Extracted text:
○ ○ ○ ○ ○ ○ ○

My Dad was cut from the same mold. It took a lot to finally convince him he couldn't be on his own and the idea of moving in with us was much more pleasant to him than going in a care home at that time.

Sending thoughts and prayers your way, SB. {{{{{{{{{{{{{ Simonbaker & her Mom }}}}}}}}}}}}}
 
It is so hard to know and live through the notion that your parent has the right to fail. Sometimes this has to be proven to them. We have let people go home from our facility that we knew were not capable, because it is their right to go home. I know it sounds horrible, but when they are adamant to do things on their own...all you can do is be ready to pick up the pieces and continue to offer support and help. All of you good children are doing just fine in the support and advice department, but they are adults and allowed to continue making their own mistakes.

○ ○ ○ ○ ○ ○ ○

Pixel coordinate grounding data:
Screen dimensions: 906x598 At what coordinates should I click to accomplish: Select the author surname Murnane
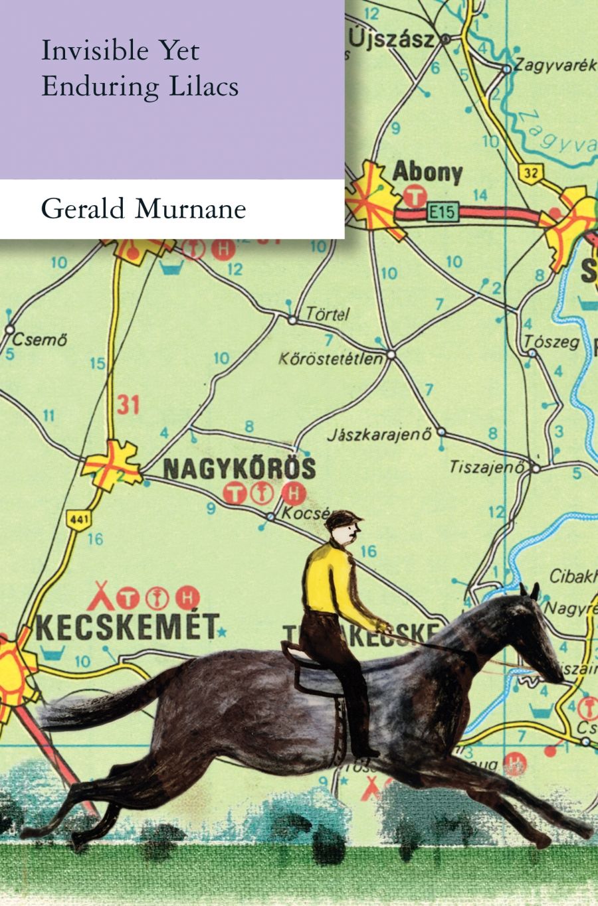191,210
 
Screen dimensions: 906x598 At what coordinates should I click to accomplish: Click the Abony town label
427,173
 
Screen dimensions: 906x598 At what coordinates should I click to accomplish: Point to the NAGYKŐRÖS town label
239,469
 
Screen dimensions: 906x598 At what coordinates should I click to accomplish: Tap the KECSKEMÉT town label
127,627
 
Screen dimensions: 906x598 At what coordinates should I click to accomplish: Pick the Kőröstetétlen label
331,359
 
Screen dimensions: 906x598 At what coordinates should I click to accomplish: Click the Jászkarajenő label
379,436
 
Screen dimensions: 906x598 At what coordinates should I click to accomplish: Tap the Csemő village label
41,341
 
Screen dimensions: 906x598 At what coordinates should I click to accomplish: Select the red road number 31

○ ○ ○ ○ ○ ○ ○

Tasks to complete:
1/ Rewrite the part of the post about caring for aging parents that begins at "My Dad was cut" and stops after "their own mistakes.", putting "center" in place of "facility".
2/ In the post about caring for aging parents, why were people allowed to go home from the writer's facility even though staff knew they were not capable?

Outputs for the tasks:
1/
My Dad was cut from the same mold. It took a lot to finally convince him he couldn't be on his own and the idea of moving in with us was much more pleasant to him than going in a care home at that time.

Sending thoughts and prayers your way, SB. {{{{{{{{{{{{{ Simonbaker & her Mom }}}}}}}}}}}}}
 
It is so hard to know and live through the notion that your parent has the right to fail. Sometimes this has to be proven to them. We have let people go home from our center that we knew were not capable, because it is their right to go home. I know it sounds horrible, but when they are adamant to do things on their own...all you can do is be ready to pick up the pieces and continue to offer support and help. All of you good children are doing just fine in the support and advice department, but they are adults and allowed to continue making their own mistakes.

2/ Because it is their right to go home.